Kalushi nasceu em Pretória, capital administrativa da África do Sul, em 1956. Sua morte foi prematura, logo em 1979, com 22 anos de idade. Sua luta política aconteceu no Umkhonto we Sizwe, mais conhecido como MK. Ele era o braço armado e revolucionário do partido African National Congress. A vida como militante durou muito pouco, sendo inicializada em 1976 – com um refúgio para Moçambique – e sua prisão posterior, logo em 1977.
“Interpretar Solomon foi uma jornada de descobertas. Eu o descobri e sua história a partir desse papel”, conta Thabo Rametsi em entrevista ao Senta Aí. Ele interpreta Solomon, ou, como é mais conhecido, Kalushi, título do longa fora de terras nacionais. “Para mim, ele representa as muitas pessoas comuns que se levantam contra a injustiça. Celebramos a vida dele e as muitas outras que contribuíram para a luta pela liberdade através das histórias que contamos sobre elas.”
A partir dessa trama base, vemos a história de vida desse homem bastante desconhecido pelo grande público. A alternância da produção, dirigida pelo diretor sul-africano Mandla Dube, em sua estreia na cadeira de direção e roteiro, se dá entre suas ações passadas e o julgamento no tribunal. Há um interessante olhar dentro da obra para os pequenos detalhes e como aquela estrutura racial era colocada em cada uma das relações sociais. Um exemplo disso é o jazz, um subterfúgio para o protagonista, ao mesmo tempo que uma resistência da música negra.
Para Rametsi, fazer esse filme na atualidade “é a coisa mais triste de tudo”. Mas não em um sentido de algo ser ruim, porém sim da necessidade do debate racial ainda estar tão presente na sociedade.

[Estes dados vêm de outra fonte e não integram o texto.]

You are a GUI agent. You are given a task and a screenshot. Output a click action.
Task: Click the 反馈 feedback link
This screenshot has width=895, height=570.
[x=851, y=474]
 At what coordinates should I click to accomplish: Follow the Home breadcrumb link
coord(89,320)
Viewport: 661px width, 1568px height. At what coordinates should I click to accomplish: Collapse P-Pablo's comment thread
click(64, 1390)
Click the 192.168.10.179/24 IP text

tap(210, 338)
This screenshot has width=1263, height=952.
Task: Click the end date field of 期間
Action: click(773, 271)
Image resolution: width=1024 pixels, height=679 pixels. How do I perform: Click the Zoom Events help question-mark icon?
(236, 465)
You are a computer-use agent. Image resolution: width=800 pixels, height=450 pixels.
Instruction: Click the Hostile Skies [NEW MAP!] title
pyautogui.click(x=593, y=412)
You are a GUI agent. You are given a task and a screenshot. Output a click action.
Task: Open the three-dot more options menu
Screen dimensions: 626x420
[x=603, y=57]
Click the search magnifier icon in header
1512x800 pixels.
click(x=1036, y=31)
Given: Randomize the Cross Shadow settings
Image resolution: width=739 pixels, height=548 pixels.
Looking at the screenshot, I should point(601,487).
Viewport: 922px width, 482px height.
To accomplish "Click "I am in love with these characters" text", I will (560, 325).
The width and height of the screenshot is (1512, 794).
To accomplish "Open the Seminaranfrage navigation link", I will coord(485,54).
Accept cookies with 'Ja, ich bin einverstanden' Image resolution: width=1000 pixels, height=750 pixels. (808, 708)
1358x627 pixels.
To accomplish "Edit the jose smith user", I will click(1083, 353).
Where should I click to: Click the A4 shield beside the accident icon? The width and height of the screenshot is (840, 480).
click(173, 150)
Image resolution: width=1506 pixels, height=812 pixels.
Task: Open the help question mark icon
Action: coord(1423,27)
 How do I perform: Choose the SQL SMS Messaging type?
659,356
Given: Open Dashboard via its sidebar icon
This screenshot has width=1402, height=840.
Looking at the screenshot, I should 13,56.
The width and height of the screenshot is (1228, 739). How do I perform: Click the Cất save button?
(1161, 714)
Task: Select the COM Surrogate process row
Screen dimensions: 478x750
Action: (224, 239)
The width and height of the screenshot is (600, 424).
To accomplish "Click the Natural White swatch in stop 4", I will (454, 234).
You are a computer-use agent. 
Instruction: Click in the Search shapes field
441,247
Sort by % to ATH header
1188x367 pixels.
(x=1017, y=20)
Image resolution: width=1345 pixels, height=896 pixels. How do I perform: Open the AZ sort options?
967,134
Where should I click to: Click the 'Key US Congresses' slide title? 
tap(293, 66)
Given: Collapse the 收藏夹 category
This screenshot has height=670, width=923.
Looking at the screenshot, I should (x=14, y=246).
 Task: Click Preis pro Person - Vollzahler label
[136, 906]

“Todas as coisas contra as quais ele e seus companheiros lutaram nos anos 70, ainda eram em 2017 [quando o longa foi lançado fora do Brasil], e ainda são relevantes hoje. As pessoas ainda estão sendo oprimidas pelos governos, grupos de ódio e ideologias de outras pessoas. O filme é sobre amor. Amor por si mesmo e pelos outros. Esse ainda é um ponto de partida relevante para a mudança”, relata.
Ele ainda retrata que não “teve um julgamento ou opinião sobre o personagem”. Sendo assim, a posição histórica tida por Kalushi não pesou tanto sobre seus ombros. A busca do ator era mais uma humanidade dentro desse persoangem, algo onipresente nos humanos. “Simplesmente interpretei um rapaz, um amante, um filho, um amigo, um irmão, um compatriota e isso não é difícil, simplesmente exige honestidade”, diz.
Acima de tudo, Fogo Contra Fogo fala sobre racismo. Uma história individual, todavia que é conectada a de diversos negros ao longo da vida humana, inclusive na contemporaneidade. Não a toa, casos acontecem em estádios, por exemplo. Torna-se impossível dissociar, assim, o racismo das relações humanas e sociais. Ele representou e representa uma realidade, por isso a importância do Dia da Consciência Negra, no último dia 20. Aliás, a data foi a escolhida pela distribuidora, a Elite Filmes, para lançar o filme em terras nacionais.
“O racismo está vivo e bem. É uma ferramenta usada para roubar, explorar e se beneficiar do progresso, sabedoria e conquistas de outros”, continua Thabo. “uando as pessoas fracas não podem ser ou fazer algo especial, elas roubam daqueles que podem e recebem crédito por isso. Eles menosprezam aqueles de quem roubaram e negam ter roubado alguma coisa.”
O ator ainda faz um discurso sobre a importância da história de Salomon nos dias atuais. A relevância do debate ultrapassa fronteiras específicas e mínimas. Ele passa a ser, segundo Rametsi, de um enfrentamento contra as opressões.
“Espero que inspire os oprimidos a lutar e nunca parar. Nunca deixe as pessoas te oprimirem novamente! Sua liberdade é sua, pegue!”